Search

Saturday 8 November 2014

The Deadzone

The rumour of backbench discontent with Ed Miliband confirms that the general election campaign is underway, however it also tells us something about the nature of the media. With the possible exception of psychopathic dictators, all leaders face internal dissent and doubts about their ability. That's the nature of politics, whether in Westminster or the workplace. What gives this disgruntlement prominence is less a sudden shift in mood so much as creeping boredom. One of the unintended consequences of a fixed-term parliament, or more precisely of the 6-month long demobilisation it gives rise to, is the drying-up of substantive political news. We are in the deadzone, the phoney war. The media has yet to adjust to this new environment.

With the annual party conferences out of the way, the current agenda is being set by external events (the EU surcharge), pratfalls (Theresa May's recruitment and filing problems), the unavoidable bumps in the road that are byelections (now receiving far more coverage than in the past), and post-election policy promises that are barely coherent let alone credible (such as yoking the Universal Credit unicorn to immigration control). The political media is a beast that needs to be fed. If it can't get its meat and two veg, it will make do with prawn crackers, which explains the indulgence of UKIP. Thursday's Newsnight report on the supposed Labour plot saw Laura Kuenssberg squirming with glee at the prospect, while Allegra Stratton read unattributed quotes off her iPad on Hampstead Heath to make them sound more authoritative. Regardless of institutional bias, this was just rubbish journalism: sexed-up and with nowhere to go.

The ostensible trigger for the "Bonfire Night plot" was an editorial in the New Statesman, which shows that Jason Cowley is doing his job in trying to raise the magazine's profile while knowing full well there is plenty of time to fall in line behind Labour before polling day. Rubbish journalism again, but commercially astute. The "attack" recycled the usual ad hominen tropes: "Miliband is very much an old-style Hampstead socialist. He doesn’t really understand the lower middle class or material aspiration. He doesn’t understand Essex Man or Woman. ... Most damaging, I think, is that he seldom seems optimistic about the country he wishes to lead. ... Reflecting many years afterwards on Labour’s landslide victory in 1945, Clement Attlee said: 'We were looking towards the future. The Tories were looking towards the past.' ... None of this would matter were Miliband in manner and approach not so much the product of this narrow background." To us civilians, there is no rational explanation for the existence of Dan Hodges other than to make people like Cowley look reasonable in comparison.


The obvious irony is that the famously taciturn Attlee was considered even more uninspiring and lacking in empathy than the current Labour leader, and while he had the advantage of some "real world" experience in local government and the army, his background was very much that of an "old-style Hampstead socialist", despite living up the road in Stanmore: public school and Oxford, a qualified barrister, one-time secretary to Beatrice Webb, LSE lecturer. The fact is that most Labour leaders since the 1930s have tended to be either academics or lawyers, and have been semi-permanent politicians from an early age. It is lazy to imagine that this makes them incapable of understanding "the lower middle class or material aspiration". Beneath the bonhomie, there is a social and philosophical chasm between David Cameron and Essex Man vaster than any that exists between Ed Miliband and the inhabitants of Middle England.

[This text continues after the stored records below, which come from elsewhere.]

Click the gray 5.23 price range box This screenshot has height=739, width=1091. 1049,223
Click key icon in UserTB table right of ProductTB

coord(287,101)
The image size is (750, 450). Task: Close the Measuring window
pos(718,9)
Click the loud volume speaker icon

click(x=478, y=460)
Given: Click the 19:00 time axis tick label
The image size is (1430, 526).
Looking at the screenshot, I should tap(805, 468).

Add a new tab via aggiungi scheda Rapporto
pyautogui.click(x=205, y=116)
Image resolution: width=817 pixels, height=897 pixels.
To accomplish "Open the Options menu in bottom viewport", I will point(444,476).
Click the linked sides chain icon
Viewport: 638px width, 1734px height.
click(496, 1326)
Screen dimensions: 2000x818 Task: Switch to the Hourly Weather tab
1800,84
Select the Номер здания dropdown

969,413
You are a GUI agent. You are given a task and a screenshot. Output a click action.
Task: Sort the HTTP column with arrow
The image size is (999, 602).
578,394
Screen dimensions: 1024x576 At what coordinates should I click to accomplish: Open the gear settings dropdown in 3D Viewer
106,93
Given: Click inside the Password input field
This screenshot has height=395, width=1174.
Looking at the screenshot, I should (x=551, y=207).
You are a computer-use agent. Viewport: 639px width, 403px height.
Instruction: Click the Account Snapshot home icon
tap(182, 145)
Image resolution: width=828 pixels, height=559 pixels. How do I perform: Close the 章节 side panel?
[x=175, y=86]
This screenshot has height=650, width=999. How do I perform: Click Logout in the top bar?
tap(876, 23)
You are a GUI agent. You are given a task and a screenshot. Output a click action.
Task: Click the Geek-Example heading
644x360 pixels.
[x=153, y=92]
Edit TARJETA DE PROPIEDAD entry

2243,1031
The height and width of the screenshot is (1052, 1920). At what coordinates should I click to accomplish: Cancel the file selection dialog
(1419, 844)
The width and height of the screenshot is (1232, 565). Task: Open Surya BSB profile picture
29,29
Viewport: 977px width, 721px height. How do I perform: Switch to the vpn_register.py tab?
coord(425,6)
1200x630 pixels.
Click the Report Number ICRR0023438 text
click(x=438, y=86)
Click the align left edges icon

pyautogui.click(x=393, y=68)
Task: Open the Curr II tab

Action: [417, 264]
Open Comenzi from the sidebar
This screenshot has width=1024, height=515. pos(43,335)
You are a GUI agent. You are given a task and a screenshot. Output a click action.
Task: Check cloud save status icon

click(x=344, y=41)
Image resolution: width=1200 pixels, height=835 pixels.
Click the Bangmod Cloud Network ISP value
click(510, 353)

Cowley's substantive criticism was, well, weird: "there exists a gulf between the radicalism of his rhetoric and the low-toned incrementalism of his policies". Call me picky, but I can't see how "one nation" or "responsible capitalism" qualify as radical rhetoric. That said, talking tough and then delivering modest policies is par for the political course, so I'm not convinced that there is anything particularly noteworthy about Miliband's sweet nothings. If anything, his "rhetorical gulf" looks rather narrow. Labour supporters are understandably exasperated at this criticism, both because a change in leader is improbable this side of the general election and because it serves to divert the focus from bread and butter issues such as the standard of living and economic security. They need to get used to it.

The implicit criticism being made by the media is that Labour, like all the other parties, has yet to publish its manifesto. Internal critics who demand an "articulate vision" blithely ignore the political dynamics. Six months ahead of an election is too early to launch key policies, as opposed to gestural bromides, both because their novelty will pall and because too much exposure will leave them vulnerable to critical erosion. A successful campaign requires momentum, and that means starting at the right time. The Autumn Statement in November and the budget in March are the key calendar events, so none of the parties will publish their manifestos before early April, which means another 5 months of bugger-all. It also means that UKIP face a battering if they publish an honest manifesto (i.e. a bonkers one), so expect them to try and sidestep this with "we have only one policy: a referendum now!".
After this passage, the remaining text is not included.